To explain why this is, let’s examine what happens to the underlying Bigtable of an application with a high write rate. When a Bigtable tablet, a contiguous unit of storage, experiences a high write rate, the tablet will have to “split” into more than one tablet. This “split” allows new writes to shard. Here’s a visual approximation of what happens:
There’s a moment of pain – this is one of the causes of datastore timeouts in high write applications, as discussed in Nick Johnson‘s article, “Handling Datastore Errors“.
Remember that for indexed values, we must write corresponding index rows. When values are randomly or even semi-randomly distributed, like, say, user email addresses, tablet splits function well. This is because the work to write multiple values is distributed amongst several Bigtable tablets:
The problems appear when we start saving monotonically increasing values like timestamps, or insert dictionary words in alphabetical order:
The new writes aren’t evenly distributed, and whichever tablet they end up going to end up becoming a new hot tablet in need of a split.
As a developer, what can you do to avoid this situation?

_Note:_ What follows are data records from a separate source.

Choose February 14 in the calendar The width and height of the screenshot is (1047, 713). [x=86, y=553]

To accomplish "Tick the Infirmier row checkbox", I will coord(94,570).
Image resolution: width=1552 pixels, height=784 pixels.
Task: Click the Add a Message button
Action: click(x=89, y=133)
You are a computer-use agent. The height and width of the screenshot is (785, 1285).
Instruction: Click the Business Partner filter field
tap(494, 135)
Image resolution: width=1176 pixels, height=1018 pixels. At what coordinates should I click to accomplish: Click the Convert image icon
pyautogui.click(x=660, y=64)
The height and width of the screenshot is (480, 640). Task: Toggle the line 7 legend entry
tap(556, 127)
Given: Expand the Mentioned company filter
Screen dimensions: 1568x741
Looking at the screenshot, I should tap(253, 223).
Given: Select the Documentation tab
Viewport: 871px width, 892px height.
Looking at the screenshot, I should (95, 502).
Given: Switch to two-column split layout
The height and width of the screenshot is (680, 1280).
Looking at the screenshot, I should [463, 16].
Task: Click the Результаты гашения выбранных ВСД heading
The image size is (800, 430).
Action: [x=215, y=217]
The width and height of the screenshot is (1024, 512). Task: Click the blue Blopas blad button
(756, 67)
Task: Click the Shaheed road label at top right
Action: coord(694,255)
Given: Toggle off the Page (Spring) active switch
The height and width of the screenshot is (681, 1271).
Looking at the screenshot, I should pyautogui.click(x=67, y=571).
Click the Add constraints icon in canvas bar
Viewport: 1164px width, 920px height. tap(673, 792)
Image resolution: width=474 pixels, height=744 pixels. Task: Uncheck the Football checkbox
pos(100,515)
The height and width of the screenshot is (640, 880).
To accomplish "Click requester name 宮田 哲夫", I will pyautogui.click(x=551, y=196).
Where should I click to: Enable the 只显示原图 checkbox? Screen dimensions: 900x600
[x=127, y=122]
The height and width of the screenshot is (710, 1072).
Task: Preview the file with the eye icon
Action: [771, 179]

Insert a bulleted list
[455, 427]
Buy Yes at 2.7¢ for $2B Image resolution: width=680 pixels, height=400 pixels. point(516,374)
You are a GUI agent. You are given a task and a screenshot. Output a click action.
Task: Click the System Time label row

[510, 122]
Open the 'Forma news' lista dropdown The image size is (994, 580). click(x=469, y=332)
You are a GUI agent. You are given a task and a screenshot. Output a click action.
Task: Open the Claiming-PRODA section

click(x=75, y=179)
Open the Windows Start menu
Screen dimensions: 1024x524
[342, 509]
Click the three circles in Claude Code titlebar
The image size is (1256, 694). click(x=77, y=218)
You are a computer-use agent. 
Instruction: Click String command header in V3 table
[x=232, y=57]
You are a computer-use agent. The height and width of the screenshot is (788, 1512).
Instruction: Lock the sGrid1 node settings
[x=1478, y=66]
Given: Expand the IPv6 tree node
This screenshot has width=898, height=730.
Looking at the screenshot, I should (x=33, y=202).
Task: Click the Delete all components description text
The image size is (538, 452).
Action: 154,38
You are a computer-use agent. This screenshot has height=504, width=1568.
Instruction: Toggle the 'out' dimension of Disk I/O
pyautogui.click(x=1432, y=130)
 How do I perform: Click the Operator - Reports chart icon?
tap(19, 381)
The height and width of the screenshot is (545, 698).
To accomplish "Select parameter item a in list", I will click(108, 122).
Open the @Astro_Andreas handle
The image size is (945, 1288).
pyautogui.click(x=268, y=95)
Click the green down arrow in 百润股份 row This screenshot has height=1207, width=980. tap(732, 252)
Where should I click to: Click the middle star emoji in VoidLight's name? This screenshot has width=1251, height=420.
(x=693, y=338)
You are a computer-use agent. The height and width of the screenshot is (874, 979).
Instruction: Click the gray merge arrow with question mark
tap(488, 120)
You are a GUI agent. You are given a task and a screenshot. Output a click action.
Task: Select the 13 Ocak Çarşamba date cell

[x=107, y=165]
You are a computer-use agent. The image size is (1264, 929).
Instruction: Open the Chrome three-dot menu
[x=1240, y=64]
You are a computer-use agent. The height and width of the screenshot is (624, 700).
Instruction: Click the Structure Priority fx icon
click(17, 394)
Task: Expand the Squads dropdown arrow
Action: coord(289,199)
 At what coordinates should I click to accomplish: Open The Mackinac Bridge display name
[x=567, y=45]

- Avoid indexes unless you need to query against the values. No index = no hot tablet on increasing value
- Lower your write rate, or figure out how to better distribute values. A pure random distribution is best, but even a distribution that isn’t random will be better than a predictable, monotonically increasing value
- Prefix a shard identifier to your value. This is problematic if you plan on doing queries, as you will need to prefix and unprefix the values, then join the results in memory – but it will reduce the error rate of your writes
The tips are applicable whether you are on Master-Slave or High Replication datastore. And one more tip: don’t prematurely optimize for this case, since chances are, you won’t run into it. You can be spending that time working on features.
– Ikai
P.S. Yes, I drew those doodles. No, I do not have any formal art training (how could you tell?!)